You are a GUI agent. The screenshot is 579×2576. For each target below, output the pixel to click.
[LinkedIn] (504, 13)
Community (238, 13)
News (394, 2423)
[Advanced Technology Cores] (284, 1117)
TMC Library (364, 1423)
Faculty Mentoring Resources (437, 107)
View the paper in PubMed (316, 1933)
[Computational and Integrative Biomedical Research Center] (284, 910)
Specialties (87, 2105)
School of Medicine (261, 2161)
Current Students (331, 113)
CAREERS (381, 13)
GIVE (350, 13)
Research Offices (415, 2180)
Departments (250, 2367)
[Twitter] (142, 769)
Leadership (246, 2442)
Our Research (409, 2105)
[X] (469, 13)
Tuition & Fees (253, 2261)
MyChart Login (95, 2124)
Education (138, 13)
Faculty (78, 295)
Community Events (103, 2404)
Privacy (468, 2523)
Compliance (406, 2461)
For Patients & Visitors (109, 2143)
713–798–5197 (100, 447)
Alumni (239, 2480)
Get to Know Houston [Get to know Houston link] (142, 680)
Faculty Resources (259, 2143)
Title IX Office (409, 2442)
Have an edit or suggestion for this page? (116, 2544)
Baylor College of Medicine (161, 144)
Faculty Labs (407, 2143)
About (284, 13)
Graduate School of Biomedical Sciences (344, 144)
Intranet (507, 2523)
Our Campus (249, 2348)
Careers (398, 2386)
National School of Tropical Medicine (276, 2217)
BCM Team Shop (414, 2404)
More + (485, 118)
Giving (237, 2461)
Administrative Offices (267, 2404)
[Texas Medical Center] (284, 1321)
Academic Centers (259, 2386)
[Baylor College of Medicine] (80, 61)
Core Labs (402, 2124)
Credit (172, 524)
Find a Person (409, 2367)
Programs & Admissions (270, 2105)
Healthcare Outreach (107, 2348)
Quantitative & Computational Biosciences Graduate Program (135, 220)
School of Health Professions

※ ※ ※

*Task brief*. Only one stretch of the records above is wanted: the lines between the one holding "[Advanced Technology Cores] (284, 1117)" and the one holding "Research Offices (415, 2180)", inclusive, reproduced exactly.

*Exercise solution*.
[Advanced Technology Cores] (284, 1117)
TMC Library (364, 1423)
Faculty Mentoring Resources (437, 107)
View the paper in PubMed (316, 1933)
[Computational and Integrative Biomedical Research Center] (284, 910)
Specialties (87, 2105)
School of Medicine (261, 2161)
Current Students (331, 113)
CAREERS (381, 13)
GIVE (350, 13)
Research Offices (415, 2180)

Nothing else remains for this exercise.